1. ## Complex no.

If $\displaystyle \alpha = e^{i\frac{8\pi}{11}}$ . Then find $\displaystyle Re(\alpha+\alpha^2+\alpha^3+\alpha^4+\alpha^5)=$

Where $\displaystyle Re =$ Real part of $\displaystyle \alpha$

2. Originally Posted by jacks
If $\displaystyle \alpha = e^{i\frac{8\pi}{11}}$ . Then find $\displaystyle Re(\alpha+\alpha^2+\alpha^3+\alpha^4+\alpha^5)=$

Where $\displaystyle Re =$ Real part of $\displaystyle \alpha$
This seems pretty straight forward. What part are you having trouble with?
Evaluating the sum?
Finding the real part?

3. As you need the real part of these then start with the fact that $\displaystyle e^{i\theta} = \cos \theta + i\sin \theta$

4. Actually you should end with that fact. Do the exponentiation first while it's in exponential form.

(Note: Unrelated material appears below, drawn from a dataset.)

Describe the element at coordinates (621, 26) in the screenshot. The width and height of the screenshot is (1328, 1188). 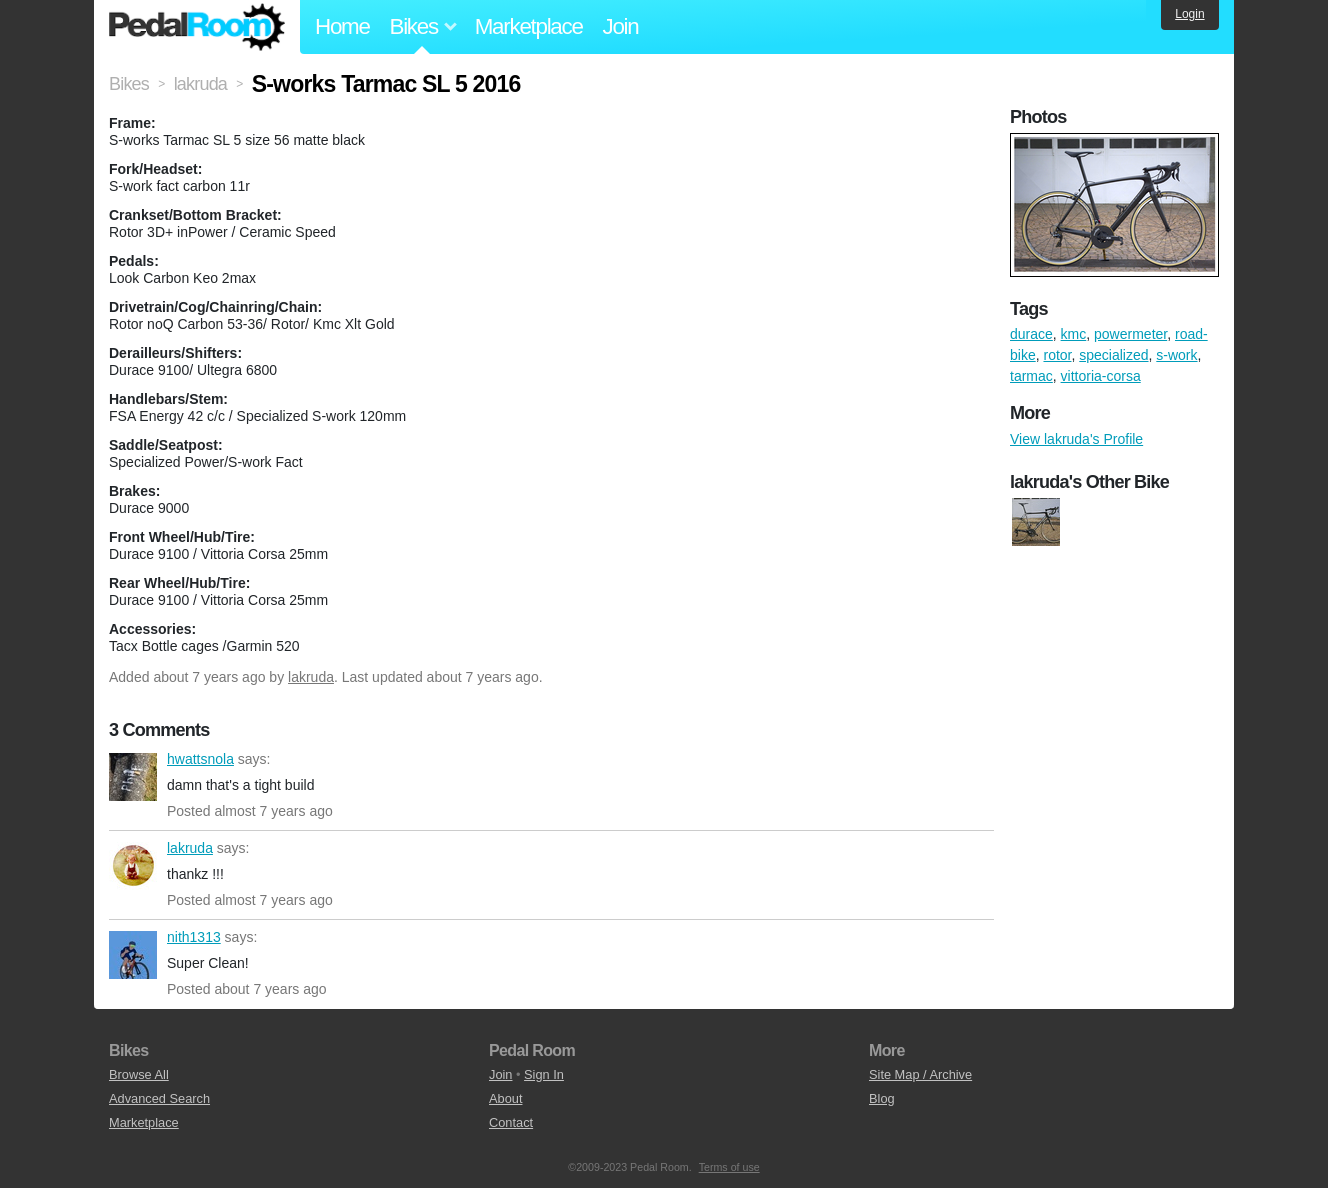
I see `Join` at that location.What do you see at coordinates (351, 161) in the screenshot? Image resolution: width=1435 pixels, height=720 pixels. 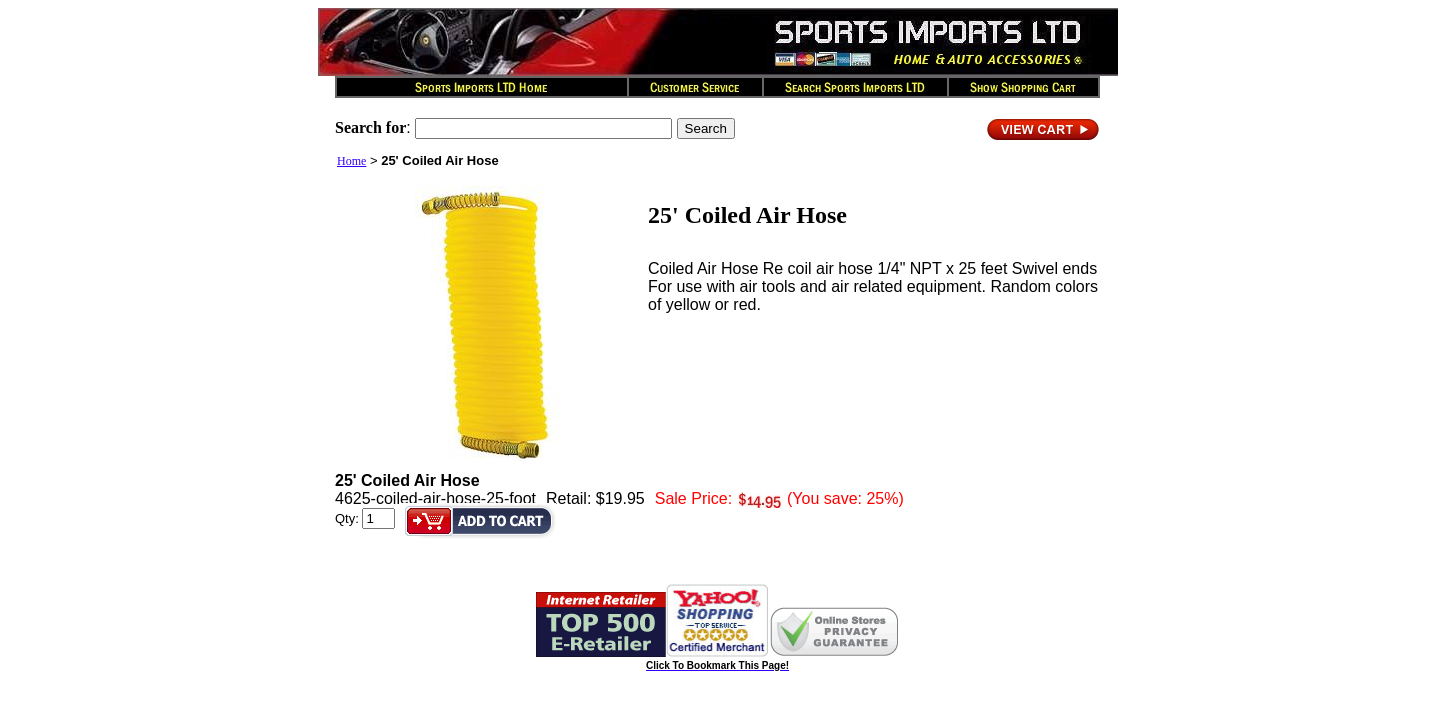 I see `Home` at bounding box center [351, 161].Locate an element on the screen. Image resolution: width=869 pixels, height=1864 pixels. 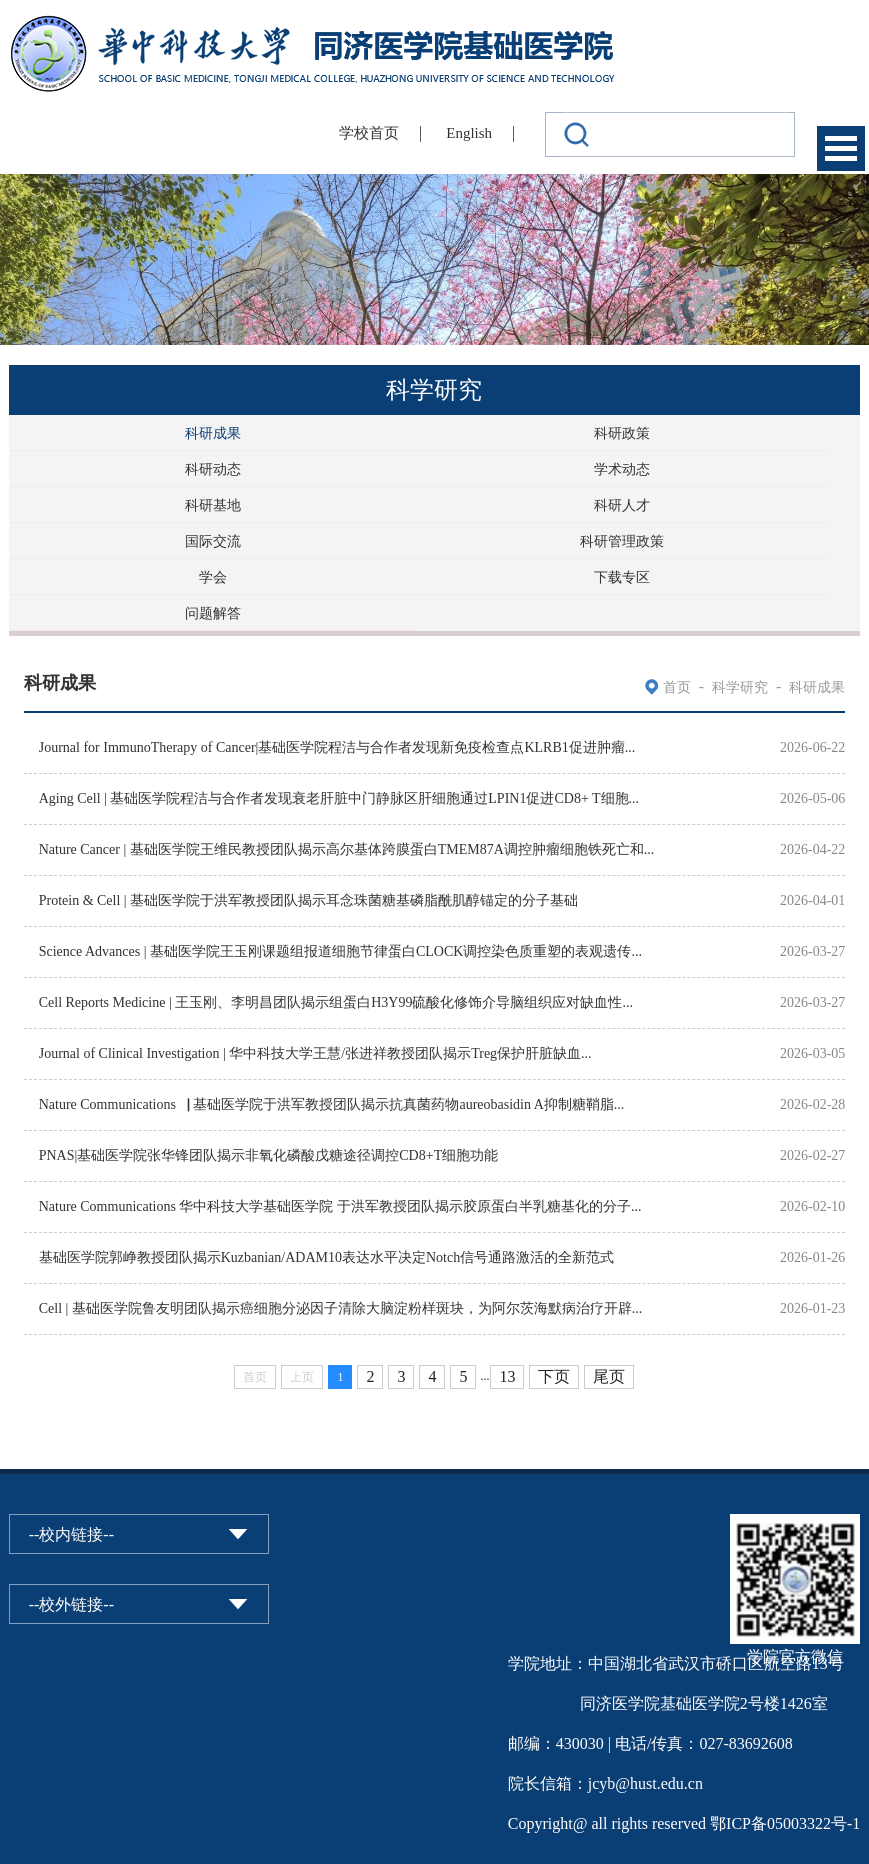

5. Here I Have Calculate $\displaystyle Re(\alpha+\alpha^2+\alpha^3+\alpha^4+\alpha^5)$ and Getting

$\displaystyle \Leftrightarrow cos(\frac{8\pi}{11})+cos(\frac{16\pi}{11})........ ............cos(\frac{40\pi}{11})$

Now How can I calculate that sum.....

6. You can't get exact values, so you can leave it like that.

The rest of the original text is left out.